We're back to "how is it different from Siri". You had to provide two pages of t...

selalipop · on Sept 11, 2023

I think you fundamentally don't understand the topic if you're talking about two pages of text?

The end user would never type in a word of that: they'd say "[Wake word] play me some music"

A piece of software running on a device would transcribe what it heard, and fire off a request to the LLM with all of that text wrapped around their statement.

For ease of sharing I used the web interface to provide the instruction, but you'd use the API with a prompt which also dramatically increases determinism.

No one is writing out the state of each light bulb: you trivially query that information programmatically and bundle it with the request.

—

In a real product there'd be explicit handling of detecting where the request came from, that's already a problem that's been worked on, but I wanted to demonstrate the main difference vs Siri: zero-shot learning

The LLM wasn't told what those volumes mean, but it was flexible enough to infer the intent was to provide a form of location, rather than ask.

It's a forced example so if you want to get caught up on the practicality of audio for locating people be my guest, but it's to show LLMs are great at "lateral applications" of capability:

You give them a few discrete blocks of functionality and limited information, and unlike Siri they can come up with novel arrangements of those blocks to complete a task they haven't yet seen.

—

Honestly the fact you keep going back to "look at all the text" feels a bit like if I showed you the source code for an email messaging app, and you told me: "No one will ever use email! Who would write all that instead of just writing a letter and mailing it?!"

omniglottal · on Sept 11, 2023

Indeed, the context is "people using natural language to make requests". No soul on earth would consider/use your phrasing. I (a human) have clue what your request is for - "lowest observed request volume"...??? Try "raisr the lights where we usually aren't asking you for much" and you might get tge same result. As far as I can tell, brightness increase in the garage (where, I'd guess, you've made the least requests), the AI apparenyly understood better than you or I what you meant.

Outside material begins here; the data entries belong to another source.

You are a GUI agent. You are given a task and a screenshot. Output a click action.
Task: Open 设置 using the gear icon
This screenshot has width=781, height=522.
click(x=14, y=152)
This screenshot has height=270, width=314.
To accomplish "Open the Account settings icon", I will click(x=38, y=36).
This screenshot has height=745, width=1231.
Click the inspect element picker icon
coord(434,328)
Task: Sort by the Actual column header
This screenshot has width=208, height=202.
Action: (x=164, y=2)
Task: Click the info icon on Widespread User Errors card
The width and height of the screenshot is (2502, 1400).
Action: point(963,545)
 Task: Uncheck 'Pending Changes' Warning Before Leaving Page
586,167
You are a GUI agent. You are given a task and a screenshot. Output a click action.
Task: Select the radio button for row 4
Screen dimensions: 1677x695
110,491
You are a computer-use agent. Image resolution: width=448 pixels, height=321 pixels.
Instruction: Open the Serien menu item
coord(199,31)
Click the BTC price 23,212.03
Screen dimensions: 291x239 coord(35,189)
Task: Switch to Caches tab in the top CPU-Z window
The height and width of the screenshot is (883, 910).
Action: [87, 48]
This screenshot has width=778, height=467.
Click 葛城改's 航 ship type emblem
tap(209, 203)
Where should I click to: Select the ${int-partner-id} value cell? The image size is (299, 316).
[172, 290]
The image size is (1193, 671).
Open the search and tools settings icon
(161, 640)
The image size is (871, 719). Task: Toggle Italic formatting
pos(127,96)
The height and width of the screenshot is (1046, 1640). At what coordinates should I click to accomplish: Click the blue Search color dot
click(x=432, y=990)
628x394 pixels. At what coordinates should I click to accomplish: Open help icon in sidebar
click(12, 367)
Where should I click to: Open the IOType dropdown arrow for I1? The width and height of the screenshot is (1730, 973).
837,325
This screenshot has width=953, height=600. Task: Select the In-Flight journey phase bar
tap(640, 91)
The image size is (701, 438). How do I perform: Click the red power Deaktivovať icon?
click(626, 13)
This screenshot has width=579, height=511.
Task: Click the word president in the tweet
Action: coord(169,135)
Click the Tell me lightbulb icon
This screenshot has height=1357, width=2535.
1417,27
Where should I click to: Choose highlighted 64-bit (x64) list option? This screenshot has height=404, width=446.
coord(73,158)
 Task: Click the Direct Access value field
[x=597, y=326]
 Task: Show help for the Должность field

selalipop · on Sept 11, 2023

That JSON isn't something you'd type, it's something that you can programmatically generate if you have a Home Assistant setup.

With super primitive wake word detection and transcription, the most you get is:

- What the user said

- How loudly each microphone in the house heard it.

If you take a look at the mock object in that transcript, that's what it maps to...

```json { "request": "I'm finding it hard to read" "observedRequestVolume": [ 3eQEg: 30, iA0TN: 60, h1T3y: 59, 5Qg1M: 10 ] } ```

The only part that would be human provided is: "I'm finding it hard to read"

The invented challenge was to see if using a suboptimal set of inputs (we didn't tell it where we are) it can figure out how to action.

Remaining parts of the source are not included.